Does he miss being a lawyer?

"Once in a while I think it might have been an easier life just being a lawyer and not be in politics. But I don't think I will say I miss it. It's meaningful what I do."

For sure the money was better before. In an interview with Lianhe Zaobao, he didn't bat an eyelid when it was put to him that he had foregone $70 million to $100 million since becoming a minister.

I ask him about this and he says "that's the differential" and it's not an unreasonable figure.

"If you take, say, $6 million a year over 11 years, how much is that? About $65 million, and then you don't keep the money in the bank, right, you would have bought things and so on, so $65 million would easily be, you may not double but add 40 per cent if you had bought properties with that sort of spare cash, so easily a hundred million minus taxes and then minus what you earn now."

You earn about $2 million a year as minister, I ask?

"Less. As I have said, I paid more in taxes in the year I joined compared with what I earned."

But there are no regrets, and he speaks especially fondly of his work in Chong Pang, which is part of Nee Soon GRC.

"In life you don't have much time for people who are fake or false," he says. "People in the constituency, they are honest. They are day-to-day ordinary blokes just carrying on with their lives, trying to make a life for themselves and their families and when they have issues, they talk to you. There's a certain authenticity and honesty about them."

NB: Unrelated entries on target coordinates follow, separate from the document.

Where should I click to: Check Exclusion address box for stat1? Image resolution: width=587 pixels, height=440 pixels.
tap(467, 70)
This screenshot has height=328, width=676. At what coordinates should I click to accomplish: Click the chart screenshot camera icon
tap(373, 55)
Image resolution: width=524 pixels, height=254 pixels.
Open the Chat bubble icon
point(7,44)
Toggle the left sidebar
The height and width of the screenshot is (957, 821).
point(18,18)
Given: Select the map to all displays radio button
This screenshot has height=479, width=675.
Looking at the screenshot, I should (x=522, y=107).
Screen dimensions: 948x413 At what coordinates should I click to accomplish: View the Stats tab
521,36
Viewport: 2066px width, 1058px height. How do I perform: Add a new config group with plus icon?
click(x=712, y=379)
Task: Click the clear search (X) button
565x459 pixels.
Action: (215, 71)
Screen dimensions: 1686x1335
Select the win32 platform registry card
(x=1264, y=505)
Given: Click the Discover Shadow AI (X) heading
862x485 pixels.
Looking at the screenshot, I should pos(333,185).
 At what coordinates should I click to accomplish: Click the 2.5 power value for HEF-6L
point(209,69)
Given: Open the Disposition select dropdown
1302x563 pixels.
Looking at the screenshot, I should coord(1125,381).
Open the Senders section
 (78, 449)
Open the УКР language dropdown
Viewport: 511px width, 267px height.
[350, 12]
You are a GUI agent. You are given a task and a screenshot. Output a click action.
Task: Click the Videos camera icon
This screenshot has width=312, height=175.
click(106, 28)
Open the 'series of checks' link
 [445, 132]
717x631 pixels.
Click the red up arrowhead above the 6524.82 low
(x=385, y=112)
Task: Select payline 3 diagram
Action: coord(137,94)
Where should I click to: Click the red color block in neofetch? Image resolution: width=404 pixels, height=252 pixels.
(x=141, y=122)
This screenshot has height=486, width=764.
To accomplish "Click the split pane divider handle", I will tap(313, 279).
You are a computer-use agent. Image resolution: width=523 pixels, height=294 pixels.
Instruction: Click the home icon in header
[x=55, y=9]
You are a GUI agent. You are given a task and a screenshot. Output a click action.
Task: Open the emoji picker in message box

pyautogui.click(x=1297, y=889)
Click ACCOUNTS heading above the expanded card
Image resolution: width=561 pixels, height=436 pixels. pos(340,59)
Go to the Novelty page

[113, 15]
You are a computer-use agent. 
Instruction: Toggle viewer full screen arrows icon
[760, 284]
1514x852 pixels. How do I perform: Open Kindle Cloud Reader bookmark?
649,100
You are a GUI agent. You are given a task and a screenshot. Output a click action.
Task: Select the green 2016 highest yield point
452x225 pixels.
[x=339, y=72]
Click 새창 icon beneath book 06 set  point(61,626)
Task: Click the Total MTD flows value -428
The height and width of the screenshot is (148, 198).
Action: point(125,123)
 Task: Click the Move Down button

His people are signalling that he has a Cabinet meeting to attend.

One more question: He's known to be a dog lover and cynics have sniped that this is just to soften his image.

He laughs and says he has always liked dogs and had them before he became a minister. He now has four rescue dogs at the Tanglin home he shares with his wife, a clinical psychologist.

His staff reminds him that his ministries are on the day's Cabinet agenda and we need to wrap up.

We say goodbye, they swing into action, passing him his files and briefcase, opening the door and off he goes.